BAGHDAD (AFP) — Iraq rowed back on Monday on its demand that the US replace security firm Blackwater, saying it would await the findings of a probe into the shooting involving the company before deciding what action to take.
"The government will take the required legal measures against Blackwater after the investigation is complete," government spokesman Ali al-Dabbagh said in a statement.
"The future of Blackwater is linked to the joint US and Iraqi investigation. But we will put the lives and dignity of Iraqis above all considerations," said Dabbagh, who is in New York with Prime Minister Nuri al-Maliki for meetings with US officials.
The statement contrasts sharply with strident calls by Maliki last week for Washington to immediately replace Blackwater after a deadly shootout involving the firm's guards in Baghdad.
At least 10 Iraqis died when Blackwater guards opened fire as they protected a convoy of American diplomats in west Baghdad.
Blackwater, the biggest private security firm operating in Iraq, said its guards fired in response to a car bomb, but a senior police officer said the shooting was unprovoked.
"This crime has generated a lot of hatred in the government and the people against Blackwater," Maliki told reporters on September 19, three days after the incident.
"For their own interests, the Americans should hire a new company to protect their people so they can move freely."
More generally, Baghdad appeared to have decided to act against the security companies which have proliferated since the March 2003 US-led invasion, often acting with total impunity.
Maliki turned the shooting into an issue of national sovereignty, adding: "We are not going to allow them to kill Iraqis in cold blood."
But within days of Maliki's call, and the interior ministry's insistence that its licence be suspended, Blackwater was back operating on the streets of Baghdad, and none of its staff had been detained or deported.
The embassy said meanwhile it had received no official request from the Iraqi government seeking Blackwater's departure.

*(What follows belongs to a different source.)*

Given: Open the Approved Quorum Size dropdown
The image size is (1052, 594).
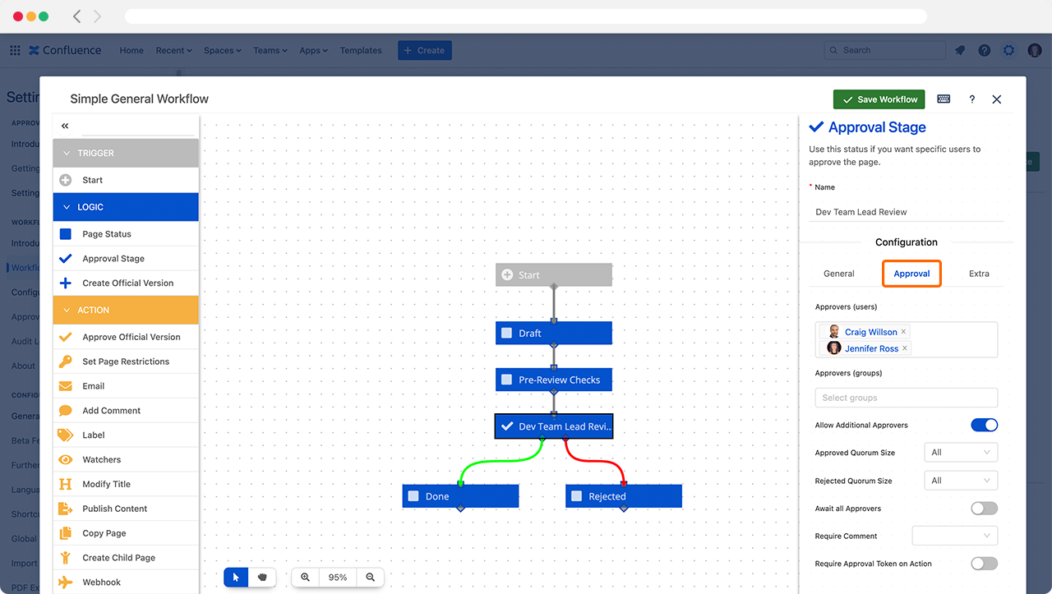Looking at the screenshot, I should click(x=960, y=453).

"The embassy has received no official information on this point," spokeswoman Mirembe Nantongo told AFP.
The government appears to have adopted a more conciliatory tone in recent statements, suggesting that Baghdad is finding it difficult to impose its authority on the security companies which are an integral part of the American war effort in Iraq.
"The withdrawal of these companies would create a security void," admitted Baghdad's civilian security spokesman Tashin al-Sheikhli.
Security companies operating in Iraq represent a veritable private army of between 30,000 and 50,000 men, the second biggest foreign contingent in Iraq after US forces. They are tasked with security duties of all types, from convoy escorts to interrogation of prisoners.
As part of the joint US and Iraqi investigation into the September 16 shooting, Iraqi investigators claim to have already accumulated proof and witness accounts incriminating Blackwater.
Iraq's interior ministry has examined at least one video taken by police immediately after the shooting, and expects to recover further footage of the scene recorded by passers-by on their mobile phones.
Witnesses who have come forward so far appear to back Iraqi claims that the firing by Blackwater employees was unprovoked.